Hematopoietic Stem Cell Transplant Clinical Trial
Official title:
Effects of the Cognitively-Based Compassion Training (CBCT) Adapted to Patients Undergoing Hematopoietic Stem Cell Transplant (HSCT) and Their Caregivers on Biological and Psychosocial Parameters
The hematopoietic stem cell transplant (HSCT) experience is emotionally and physically stressful for cancer patients who undergo this procedure. This study aims to evaluate the effects of Cognitively-Based Compassion Training (CBCT) on depression and anxiety symptoms, levels of resilience, hope and self-compassion in patients undergoing HSCT and their caregivers. As well as assessing the effects of CBCT on clinical conditions in patients and cortical activity and heart rate variability in caregivers.

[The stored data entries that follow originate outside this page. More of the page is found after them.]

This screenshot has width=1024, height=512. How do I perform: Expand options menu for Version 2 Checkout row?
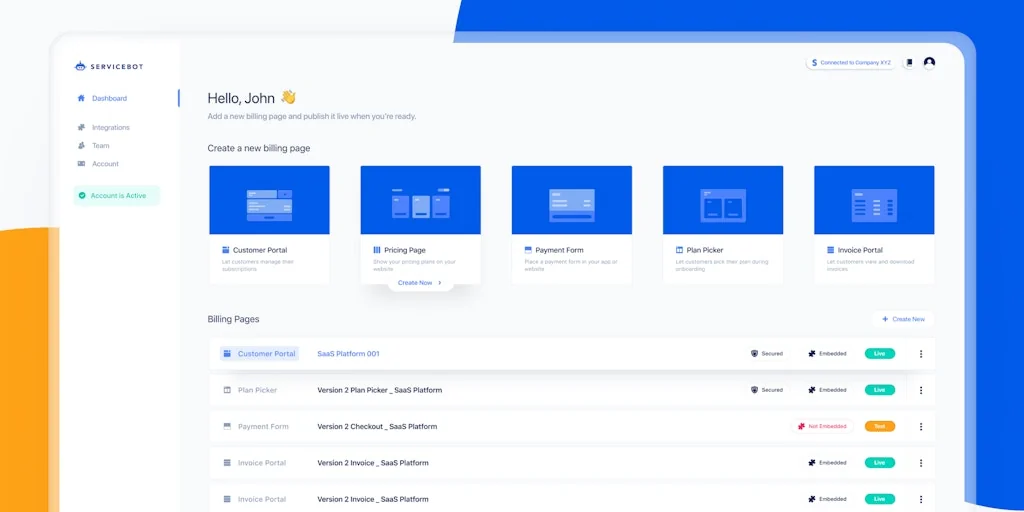pos(921,426)
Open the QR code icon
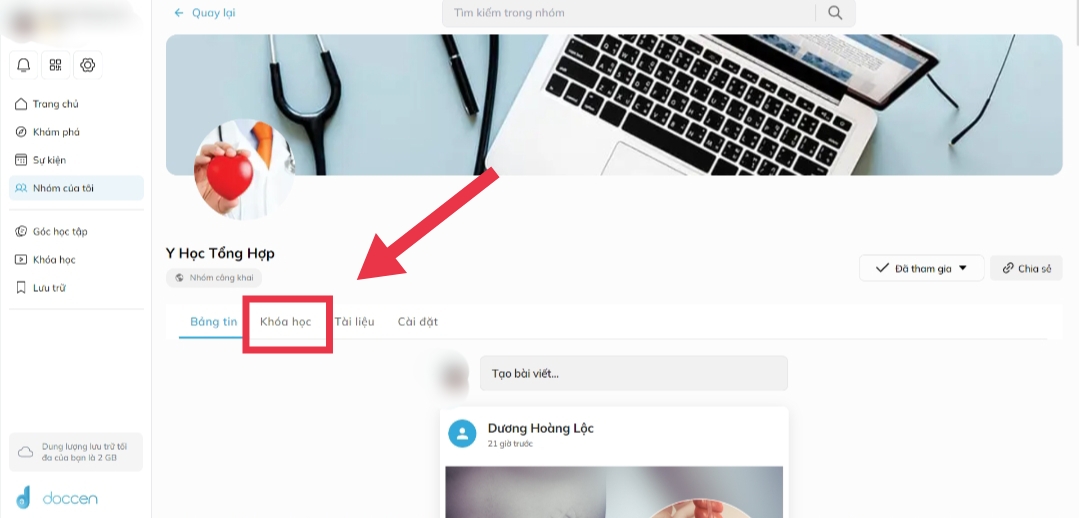The image size is (1079, 518). [x=55, y=65]
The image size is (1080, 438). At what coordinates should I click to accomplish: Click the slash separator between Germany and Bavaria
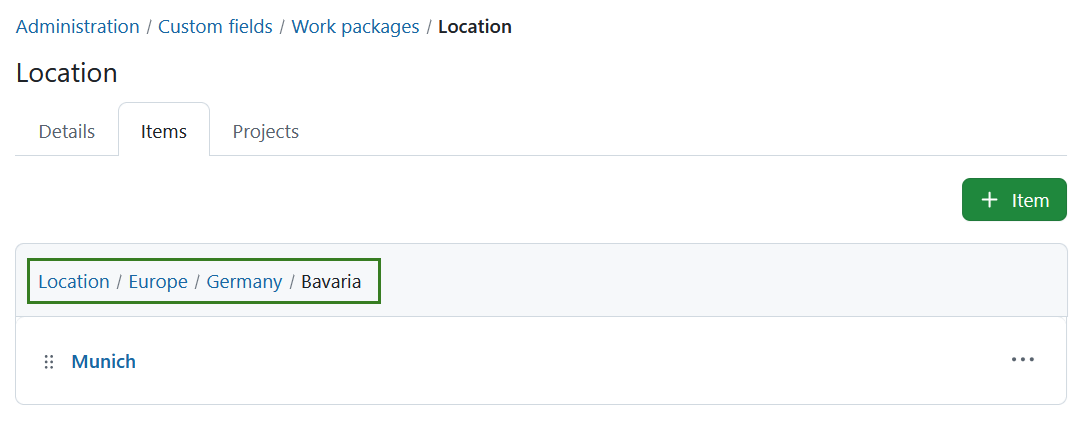(292, 282)
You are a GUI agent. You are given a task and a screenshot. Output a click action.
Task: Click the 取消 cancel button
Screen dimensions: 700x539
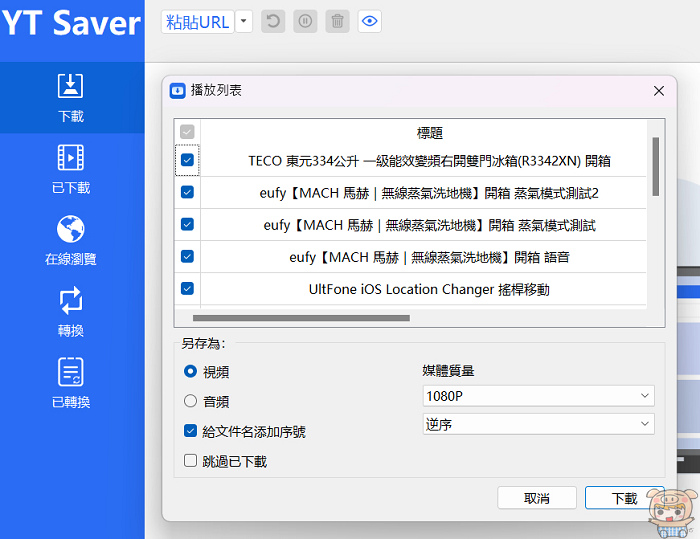point(536,498)
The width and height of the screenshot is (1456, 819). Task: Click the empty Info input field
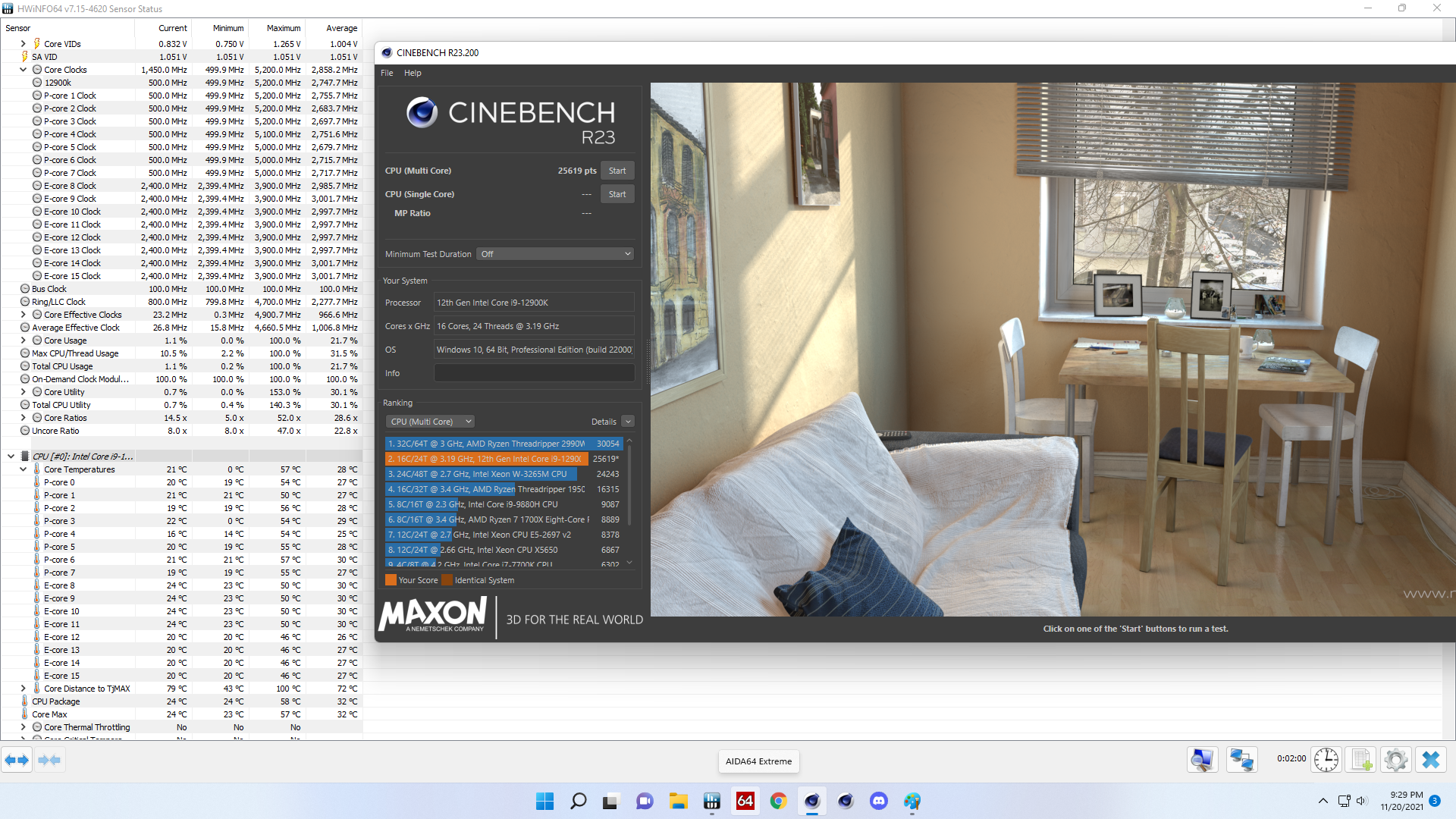(534, 373)
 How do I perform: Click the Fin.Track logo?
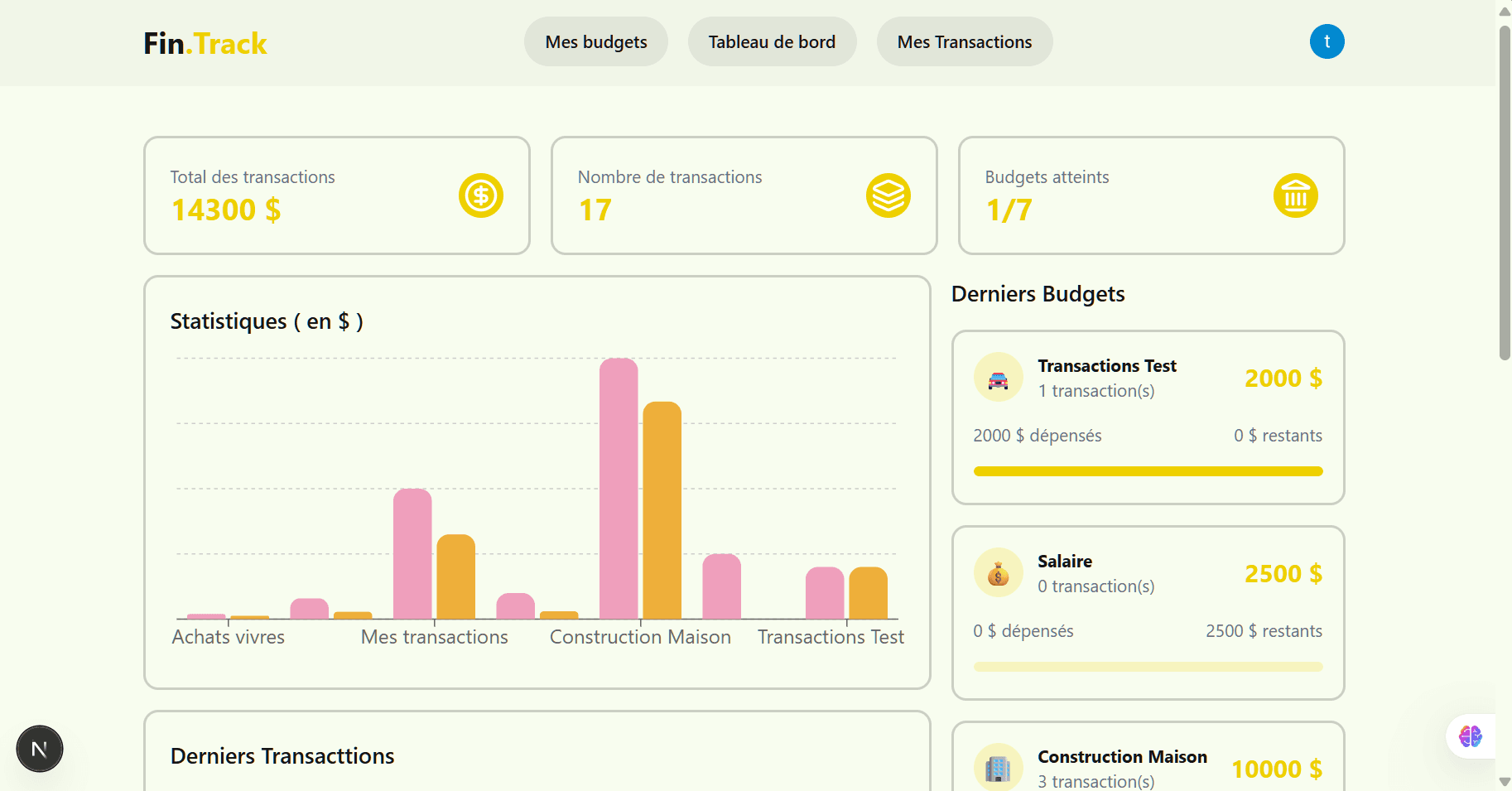click(x=205, y=43)
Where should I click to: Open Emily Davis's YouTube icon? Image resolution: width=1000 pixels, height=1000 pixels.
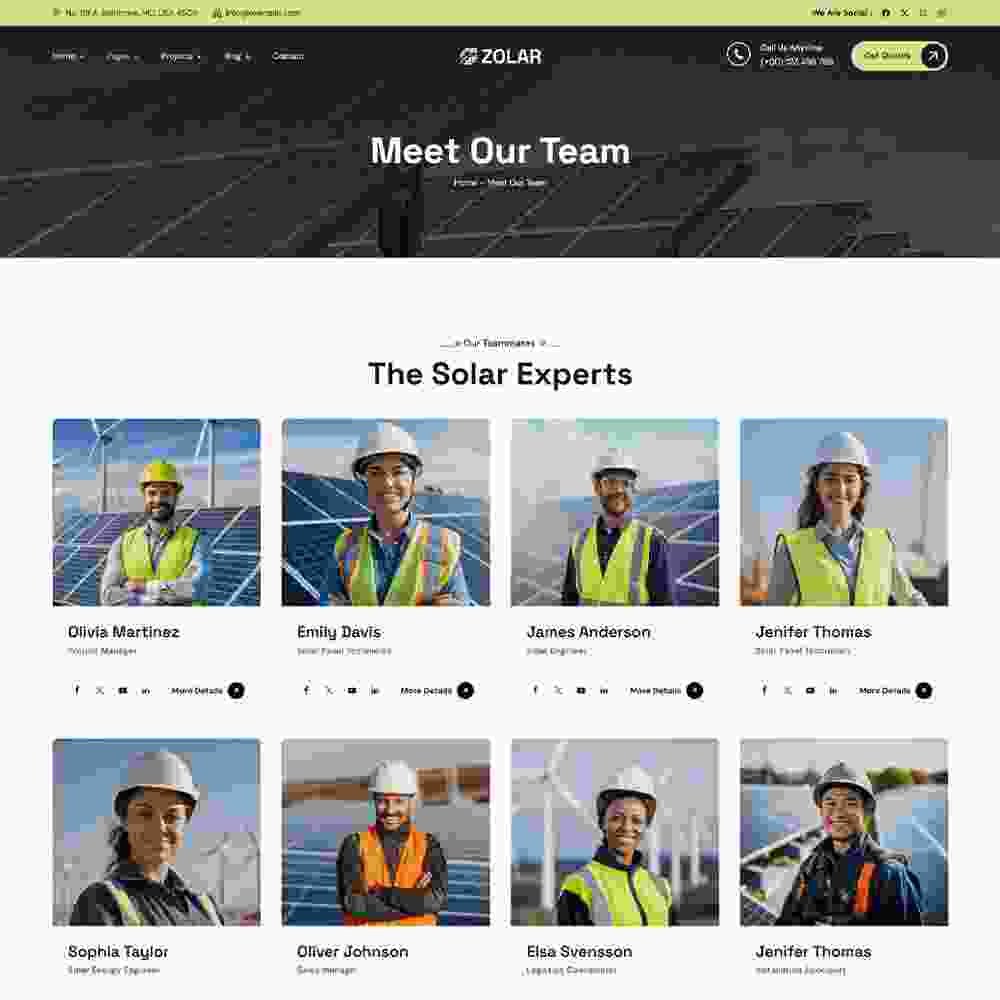point(352,690)

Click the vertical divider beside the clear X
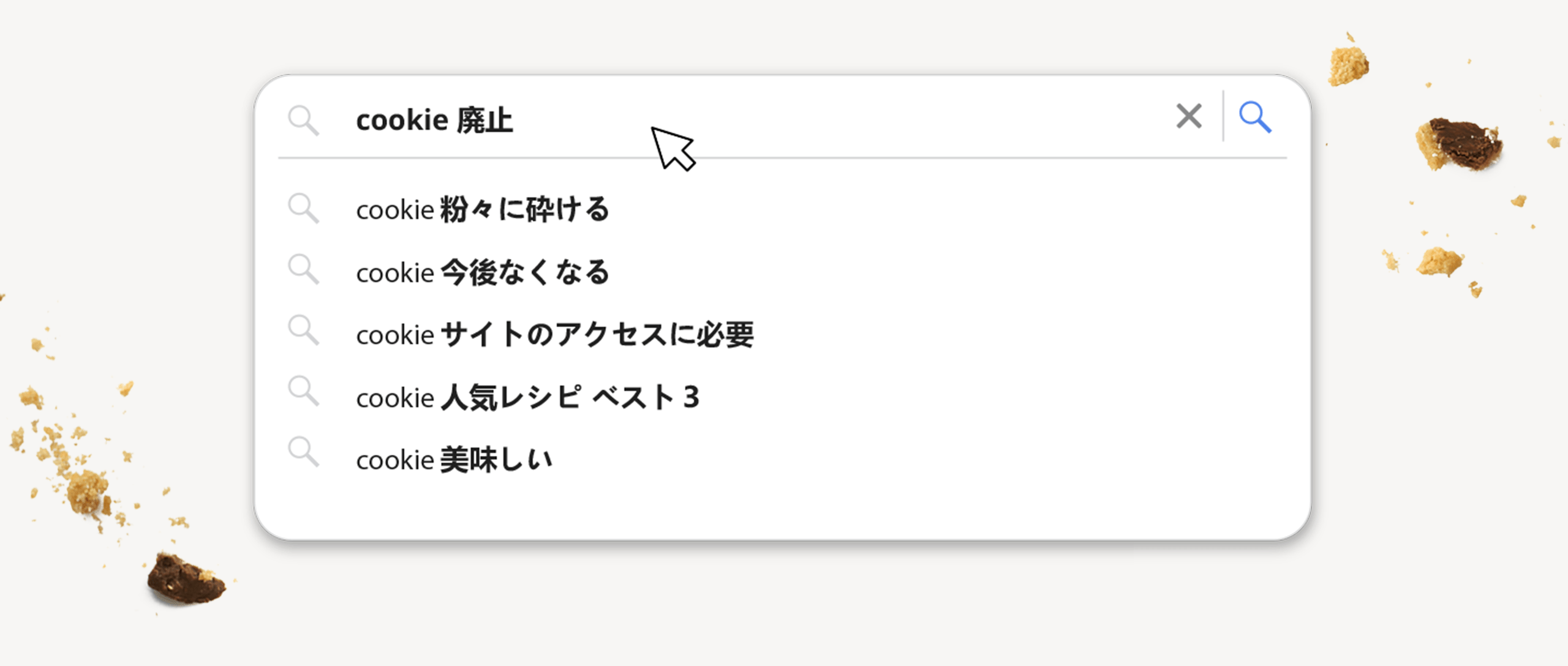click(1223, 116)
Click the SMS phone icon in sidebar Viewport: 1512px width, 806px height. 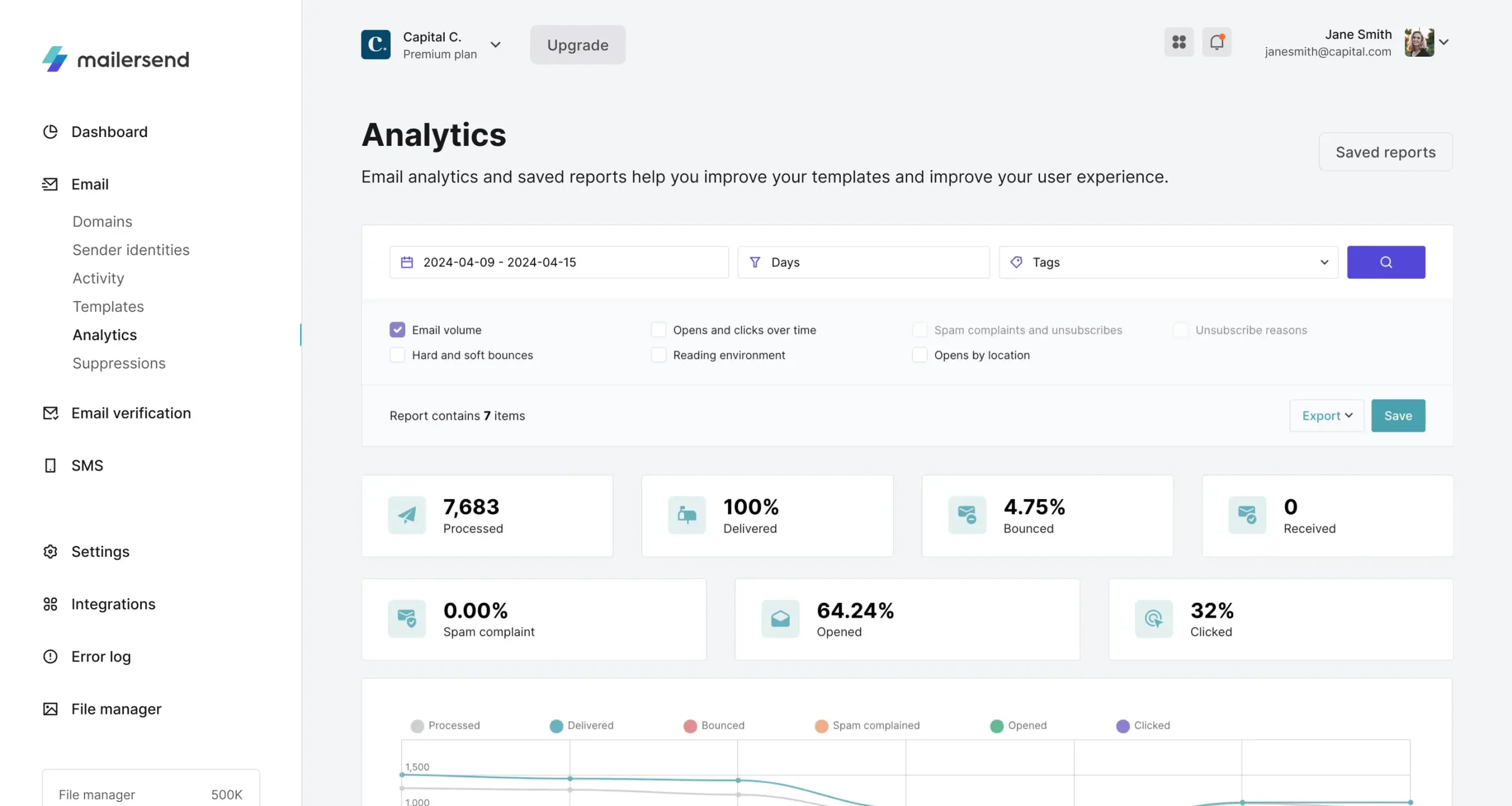[x=50, y=466]

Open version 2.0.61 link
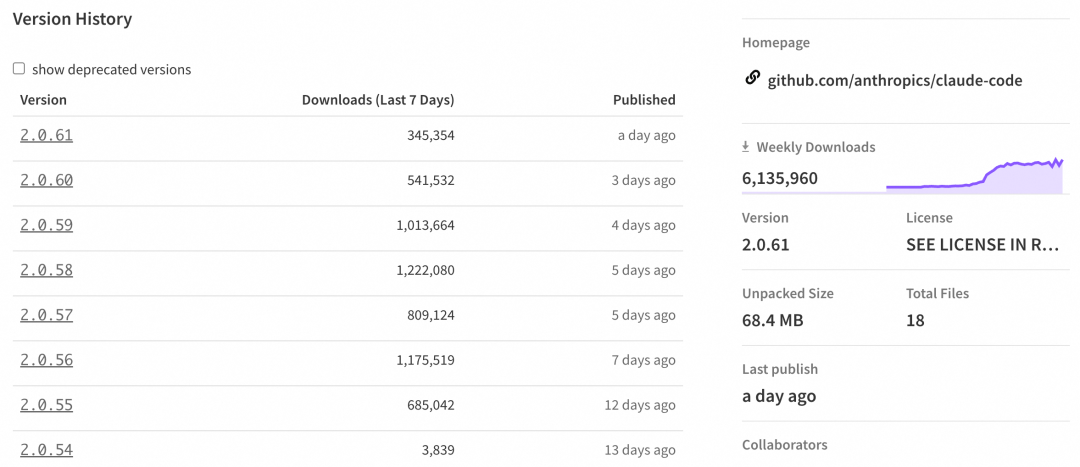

The study hopes to show the positive effects of compassion training in patients and their
caregivers.
Overall aim:
This study aims to evaluate the effects of Cognitively-Based Compassion Training (CBCT) on:
depression and anxiety symptoms; levels of hope; resilience; mindfulness; self-compassion and
quality of life. The study also aims to demonstrate whether CBCT training has any effect on
clinical parameters of transplanted patients, as well as whether it has an effect on cortical
activity and heart rate variability inpatients and caregivers.
Specific objectives:
1. Develop an adaptation of the CBCT protocol for hospitalized patients;
2. To evaluate the effect of CBCT on depressive and anxious symptoms in patients and their
caregivers;
3. To evaluate the effect of CBCT on resilience, quality of life and self-compassion in
patients and their caregivers;
4. Investigating the CBCT training results in altering the cortical activity of patients
and caregivers while performing a recall task of recent autobiographical experiences;
5. Investigate whether CBCT training results in changes in heart rate variability in
patients and caregivers;
6. To investigate whether CBCT training has any effect on patient's levels of symptoms,
such as: pain, nausea, insomnia, among others;
7. To evaluate how correlations between psychosocial factors and biological markers:
cortical activity and heart rate variability;
8. Evaluate perceptions and impressions of patients and caregivers on the protocol.